The converters for each column can be specified with the converters keyword:
converters = {'col1': [astropy.io.ascii.convert_numpy(numpy.uint)],
'col2': [astropy.io.ascii.convert_numpy(numpy.float32)]}
read('file.dat', converters=converters)
This section is not finished. It will discuss ways of making custom reader functions and how to write custom Reader, Splitter, Inputter and Outputter classes. For now please look at the examples and especially the code for the existing Extension Reader Classes.
Define a custom reader functionally
def read_rdb_table(table):
reader = astropy.io.ascii.Basic()
reader.header.splitter.delimiter = '\t'
reader.data.splitter.delimiter = '\t'
reader.header.splitter.process_line = None
reader.data.splitter.process_line = None
reader.data.start_line = 2
return reader.read(table)
Define custom readers by class inheritance
# Note: Tab and Rdb are already included in astropy.io.ascii for convenience.

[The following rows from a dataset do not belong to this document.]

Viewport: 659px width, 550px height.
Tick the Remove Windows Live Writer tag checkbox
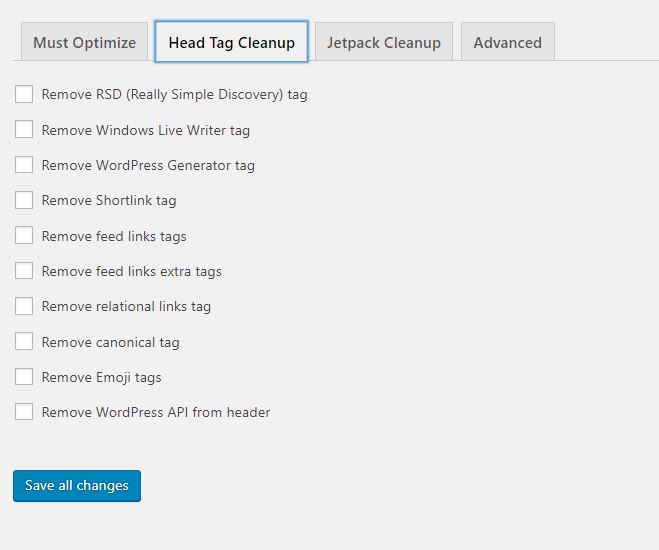(24, 130)
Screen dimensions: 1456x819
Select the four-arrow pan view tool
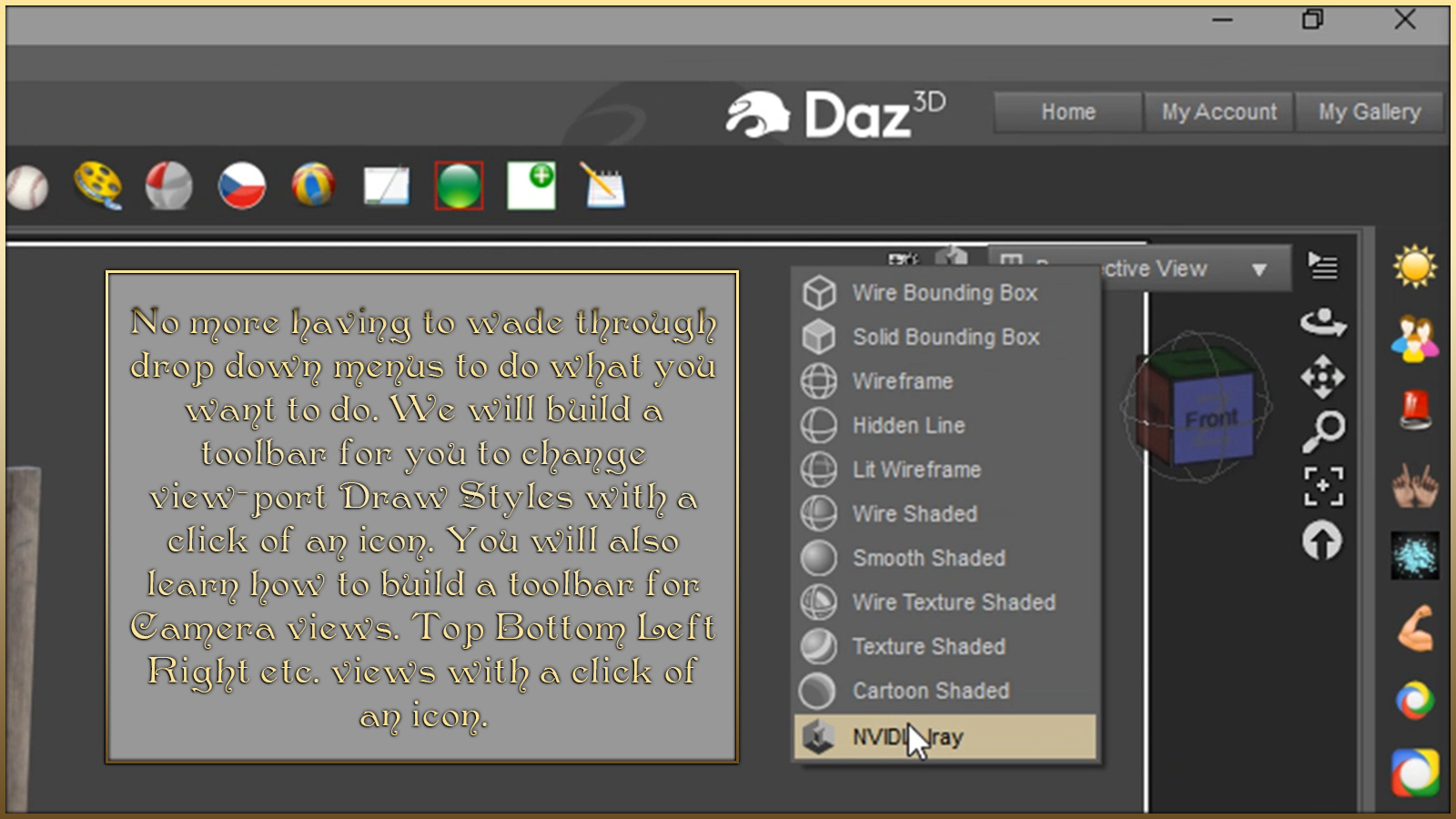point(1323,377)
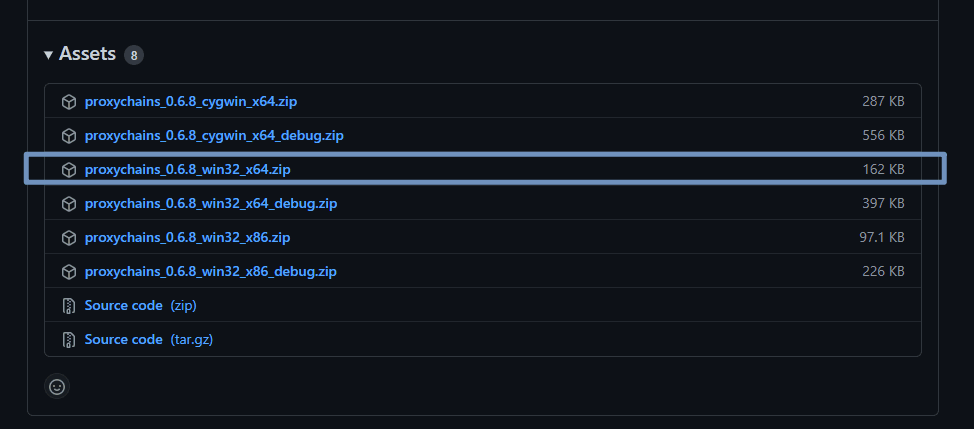Screen dimensions: 974x429
Task: Click package icon beside cygwin_x64_debug.zip
Action: (x=69, y=135)
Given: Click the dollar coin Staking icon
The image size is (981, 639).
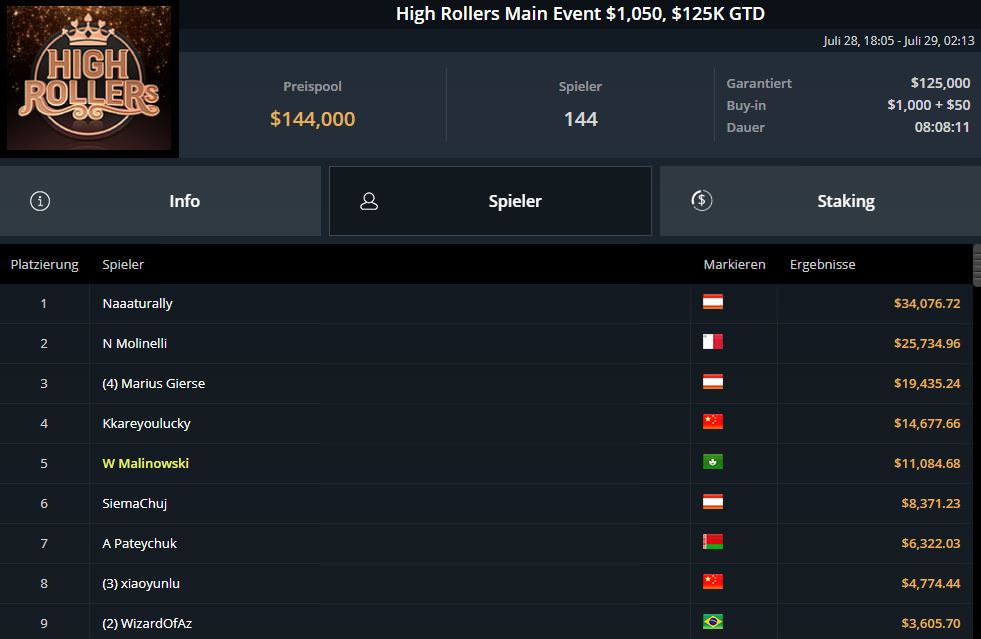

class Tab(astropy.io.ascii.Basic):
def __init__(self):
astropy.io.ascii.Basic.__init__(self)
self.header.splitter.delimiter = '\t'
self.data.splitter.delimiter = '\t'
# Don't strip line whitespace since that includes tabs
self.header.splitter.process_line = None
self.data.splitter.process_line = None
# Don't strip data value spaces since that is significant in TSV tables
self.data.splitter.process_val = None
self.data.splitter.skipinitialspace = False
class Rdb(astropy.io.ascii.Tab):
def __init__(self):
astropy.io.ascii.Tab.__init__(self)
self.data.start_line = 2
Create a custom splitter.process_val function
# The default process_val() normally just strips whitespace.
# In addition have it replace empty fields with -999.
def process_val(x):
"""Custom splitter process_val function: Remove whitespace at the beginning
or end of value and substitute -999 for any blank entries."""
x = x.strip()
if x == '':
x = '-999'
return x
# Create an RDB reader and override the splitter.process_val function
rdb_reader = astropy.io.ascii.get_reader(Reader=astropy.io.ascii.Rdb)
rdb_reader.data.splitter.process_val = process_val